Ministerstwo Finansów ostrzega przed fałszywymi mailami o zwrocie podatku

Autor zdjęcia: freepik

Obraźliwe wypowiedzi dotyczące m.in. Niemców Wschodnich, które Mathias Doepfner, szef koncernu Axel Springer, wysyłał swoim bliskim współpracownikom, zostały ujawnione w czwartek przez tygodnik „Zeit”, wywołując falę oburzenia. Doepfner jako człowiek „arogancki i zagrażający demokracji” powinien ustąpić ze stanowiska – zaapelował Carsten Schneider (SPD), pełnomocnik rządu ds. Wschodu.
„Zeit” ujawnił kilka cytatów z wewnętrznych e-maili Doepfnera, w których pisał, że Niemcy z terenu byłej NRD są „albo komunistami, albo faszystami”. W 2019 roku napisał z błędami ortograficznymi - z małych liter - nazwę NRD i określenie Ossis (używane wobec Niemców ze wschodnich landów - PAP): „ossis nigdy nie zostaną demokratami. Być może byłą nrd należy przekształcić w strefę rolniczo-produkcyjną ze standardową płacą”.

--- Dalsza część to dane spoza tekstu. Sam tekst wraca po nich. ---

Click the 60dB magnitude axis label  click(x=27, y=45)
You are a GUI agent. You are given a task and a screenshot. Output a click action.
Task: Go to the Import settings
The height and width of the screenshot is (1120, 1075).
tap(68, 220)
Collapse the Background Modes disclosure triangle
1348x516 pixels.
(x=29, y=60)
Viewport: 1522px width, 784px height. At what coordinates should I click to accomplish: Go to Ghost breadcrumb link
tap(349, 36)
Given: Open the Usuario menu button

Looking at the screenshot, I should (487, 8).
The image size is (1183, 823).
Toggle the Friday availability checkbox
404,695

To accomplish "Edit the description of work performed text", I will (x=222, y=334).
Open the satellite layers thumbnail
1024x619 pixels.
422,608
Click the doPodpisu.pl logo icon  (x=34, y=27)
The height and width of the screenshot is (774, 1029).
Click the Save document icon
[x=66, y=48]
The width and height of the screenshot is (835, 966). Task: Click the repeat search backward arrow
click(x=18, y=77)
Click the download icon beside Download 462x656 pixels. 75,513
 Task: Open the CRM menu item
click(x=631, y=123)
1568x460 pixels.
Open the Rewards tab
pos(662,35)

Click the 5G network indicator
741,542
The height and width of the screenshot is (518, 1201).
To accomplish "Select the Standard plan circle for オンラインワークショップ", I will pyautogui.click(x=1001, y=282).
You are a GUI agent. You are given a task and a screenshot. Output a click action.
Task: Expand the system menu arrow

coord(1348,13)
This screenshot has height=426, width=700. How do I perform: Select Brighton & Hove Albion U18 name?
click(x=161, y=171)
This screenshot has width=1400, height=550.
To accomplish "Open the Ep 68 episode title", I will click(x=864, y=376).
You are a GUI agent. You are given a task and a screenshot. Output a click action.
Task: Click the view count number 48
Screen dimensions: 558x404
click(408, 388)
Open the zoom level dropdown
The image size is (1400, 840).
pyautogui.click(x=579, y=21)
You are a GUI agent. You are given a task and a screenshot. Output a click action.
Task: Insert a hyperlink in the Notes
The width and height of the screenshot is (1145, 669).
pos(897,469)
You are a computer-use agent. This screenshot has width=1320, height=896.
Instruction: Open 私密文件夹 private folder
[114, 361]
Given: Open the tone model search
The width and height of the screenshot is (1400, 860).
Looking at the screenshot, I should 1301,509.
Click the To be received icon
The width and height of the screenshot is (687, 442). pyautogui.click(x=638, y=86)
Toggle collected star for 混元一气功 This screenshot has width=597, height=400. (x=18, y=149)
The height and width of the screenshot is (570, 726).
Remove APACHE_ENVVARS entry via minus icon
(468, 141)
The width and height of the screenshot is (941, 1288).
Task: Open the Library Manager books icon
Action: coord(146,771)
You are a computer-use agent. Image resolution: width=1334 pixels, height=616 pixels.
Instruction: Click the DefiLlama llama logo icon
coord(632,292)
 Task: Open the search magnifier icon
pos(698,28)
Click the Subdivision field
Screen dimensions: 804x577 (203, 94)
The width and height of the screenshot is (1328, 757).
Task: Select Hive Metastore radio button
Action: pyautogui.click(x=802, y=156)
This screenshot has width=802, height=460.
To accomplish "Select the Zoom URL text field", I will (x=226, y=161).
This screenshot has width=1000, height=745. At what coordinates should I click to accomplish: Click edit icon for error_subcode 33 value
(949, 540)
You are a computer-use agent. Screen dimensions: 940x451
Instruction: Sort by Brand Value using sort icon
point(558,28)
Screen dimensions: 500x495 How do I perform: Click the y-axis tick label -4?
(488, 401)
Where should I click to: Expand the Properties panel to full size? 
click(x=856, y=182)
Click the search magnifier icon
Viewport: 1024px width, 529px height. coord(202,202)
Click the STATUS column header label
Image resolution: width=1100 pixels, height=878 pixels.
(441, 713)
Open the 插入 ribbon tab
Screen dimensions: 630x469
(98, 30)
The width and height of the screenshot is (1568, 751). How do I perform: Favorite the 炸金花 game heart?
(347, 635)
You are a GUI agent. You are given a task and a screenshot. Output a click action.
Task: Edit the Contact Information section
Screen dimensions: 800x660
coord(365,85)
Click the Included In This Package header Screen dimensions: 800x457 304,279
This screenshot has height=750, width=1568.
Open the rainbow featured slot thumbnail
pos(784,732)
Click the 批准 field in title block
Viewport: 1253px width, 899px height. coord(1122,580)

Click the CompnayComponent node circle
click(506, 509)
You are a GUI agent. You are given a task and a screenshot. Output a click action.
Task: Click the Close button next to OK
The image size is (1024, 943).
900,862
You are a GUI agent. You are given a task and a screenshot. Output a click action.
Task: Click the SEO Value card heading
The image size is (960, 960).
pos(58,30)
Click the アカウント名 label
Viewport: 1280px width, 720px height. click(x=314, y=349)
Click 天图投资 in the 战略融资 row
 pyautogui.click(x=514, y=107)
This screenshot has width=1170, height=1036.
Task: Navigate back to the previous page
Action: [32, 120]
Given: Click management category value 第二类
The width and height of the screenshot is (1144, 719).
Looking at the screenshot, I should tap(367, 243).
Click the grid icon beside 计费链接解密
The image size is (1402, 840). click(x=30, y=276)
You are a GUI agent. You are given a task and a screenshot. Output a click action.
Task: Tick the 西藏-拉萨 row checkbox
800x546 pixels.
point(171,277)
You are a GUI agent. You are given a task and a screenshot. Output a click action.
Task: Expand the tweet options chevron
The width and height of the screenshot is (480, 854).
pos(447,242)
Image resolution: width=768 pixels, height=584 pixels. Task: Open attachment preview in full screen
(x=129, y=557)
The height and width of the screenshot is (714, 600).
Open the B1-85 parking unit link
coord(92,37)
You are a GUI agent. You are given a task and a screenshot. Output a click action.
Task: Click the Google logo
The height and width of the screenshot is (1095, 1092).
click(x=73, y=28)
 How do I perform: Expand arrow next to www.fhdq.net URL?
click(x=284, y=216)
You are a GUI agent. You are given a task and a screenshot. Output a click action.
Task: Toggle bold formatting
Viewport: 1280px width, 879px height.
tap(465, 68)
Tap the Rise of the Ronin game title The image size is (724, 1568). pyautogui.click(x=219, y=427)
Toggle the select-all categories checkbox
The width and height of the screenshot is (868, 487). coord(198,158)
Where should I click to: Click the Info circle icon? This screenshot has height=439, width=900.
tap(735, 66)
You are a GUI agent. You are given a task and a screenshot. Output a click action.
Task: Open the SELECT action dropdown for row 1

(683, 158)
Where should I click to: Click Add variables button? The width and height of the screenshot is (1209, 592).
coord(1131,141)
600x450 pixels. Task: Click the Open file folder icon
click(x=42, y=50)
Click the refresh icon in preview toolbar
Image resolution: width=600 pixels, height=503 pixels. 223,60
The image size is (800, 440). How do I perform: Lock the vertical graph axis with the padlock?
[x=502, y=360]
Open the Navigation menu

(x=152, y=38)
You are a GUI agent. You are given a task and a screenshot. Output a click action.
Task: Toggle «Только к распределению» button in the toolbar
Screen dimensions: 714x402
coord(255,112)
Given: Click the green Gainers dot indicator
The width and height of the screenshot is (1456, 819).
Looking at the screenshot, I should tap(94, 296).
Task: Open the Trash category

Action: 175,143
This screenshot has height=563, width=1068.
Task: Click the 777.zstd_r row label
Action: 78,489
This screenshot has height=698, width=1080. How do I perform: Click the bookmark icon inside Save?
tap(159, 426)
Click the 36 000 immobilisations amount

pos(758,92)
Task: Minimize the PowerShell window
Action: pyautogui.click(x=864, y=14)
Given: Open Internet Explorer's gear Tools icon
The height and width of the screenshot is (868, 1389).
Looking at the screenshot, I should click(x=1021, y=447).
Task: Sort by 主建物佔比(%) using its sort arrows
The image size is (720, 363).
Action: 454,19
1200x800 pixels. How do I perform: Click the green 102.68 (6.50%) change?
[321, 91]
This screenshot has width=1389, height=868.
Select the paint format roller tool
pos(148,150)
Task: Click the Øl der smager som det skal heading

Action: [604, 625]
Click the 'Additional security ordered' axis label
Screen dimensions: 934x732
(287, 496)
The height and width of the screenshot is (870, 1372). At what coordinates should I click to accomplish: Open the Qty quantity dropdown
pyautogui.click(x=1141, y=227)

„Jego światopogląd na Niemców z NRD mógłby wywołać mój śmiech, gdyby nie to, jaką ma władzę” – skomentował Schneider w rbb24 Brandenburg. „To pokazuje, że nie ma on moralnej uczciwości, która jest konieczna do pełnienia ważnej roli szefa największej prywatnej grupy medialnej w Niemczech” – podkreślił Schneider.

Zdaniem pełnomocnika ds. Wschodu, wypowiedzi Doepfnera są „formą arogancji, a także pogardy dla instytucji demokracji”. „Pod tym względem stanowi on obciążenie nie tylko dla grupy medialnej, ale także dla społeczeństwa” – podkreślił Schneider, którego zdaniem ujawnione przez Doepfnera poglądy są „odrażające”. Z tego powodu Doepfner jest „nie do utrzymania” na swoim stanowisku – podsumował polityk SPD.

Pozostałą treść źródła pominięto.